Memes vs. Modules

I have been studying a bit on the area of brain science, much of which explores the idea that human consciousness is best understood as a piece of software. A good example is Daniel C. Dennett’s book Breaking the Spell: Religion as a Natural Phenomenon. Dennett lays out a theory that religion is a meme, basically a self-replicating idea which propagates in human culture in a manner similar to a gene. Dennett thinks that human consciousness can best be thought of as a collection of memes.
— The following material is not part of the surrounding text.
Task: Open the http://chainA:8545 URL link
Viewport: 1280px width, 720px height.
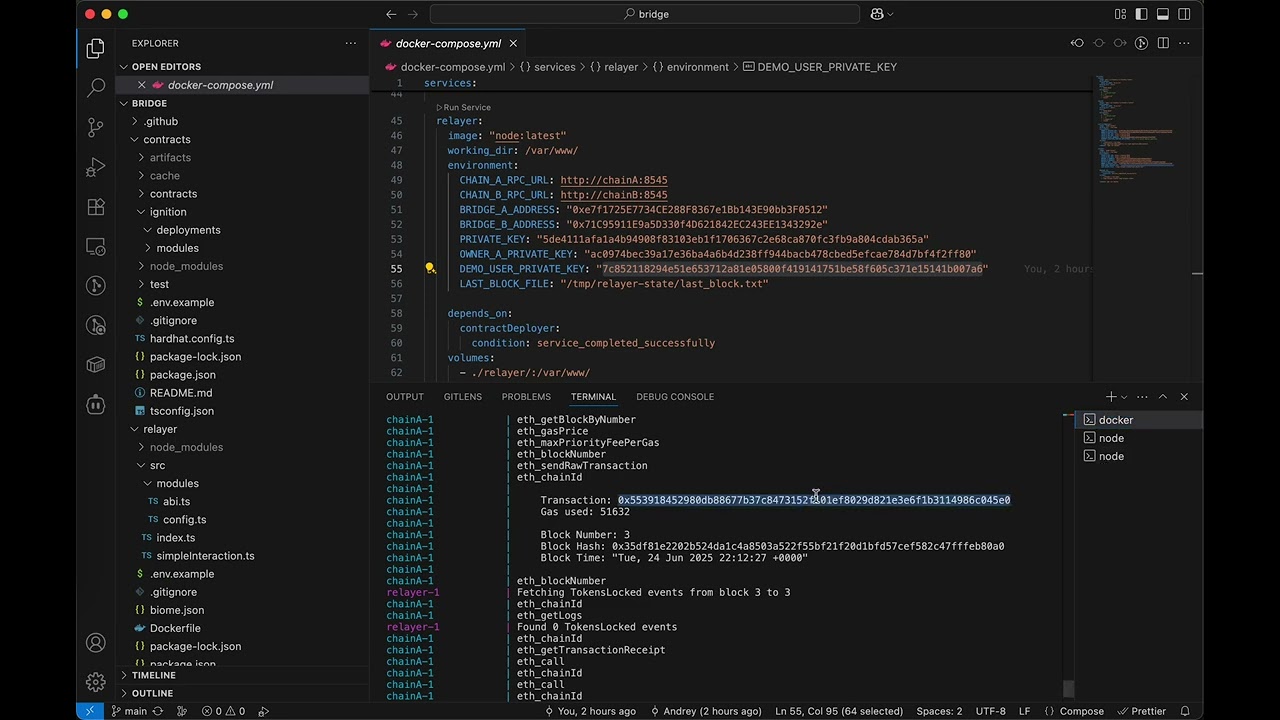Action: point(613,180)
This idea was first proposed (at least so far as I know) by Richard Dawkins’s seminal work The Selfish Gene.

I find that I do not agree entirely with Dennett’s analysis, though. Based upon my own experience, I still believe that the cultural phenomenon we refer to as religion has a genetic basis. I call this basis the Faith Module. I refer to the units of design within human consciousness as modules, and some of these modules (the Instinctive Modules) have a genetic basis. One of these, I believe, is the Faith Module.

In my own personal experience, my Faith Module fired, big time, when I was 28 years old. Prior to this point in my life, I had dabbled a bit in religion, largely as a result of influence from my wife at the time. But I regarded religion as a social club. I did not take any of the ideas of religion any more seriously than I took  the science fiction books which I loved to read at the time.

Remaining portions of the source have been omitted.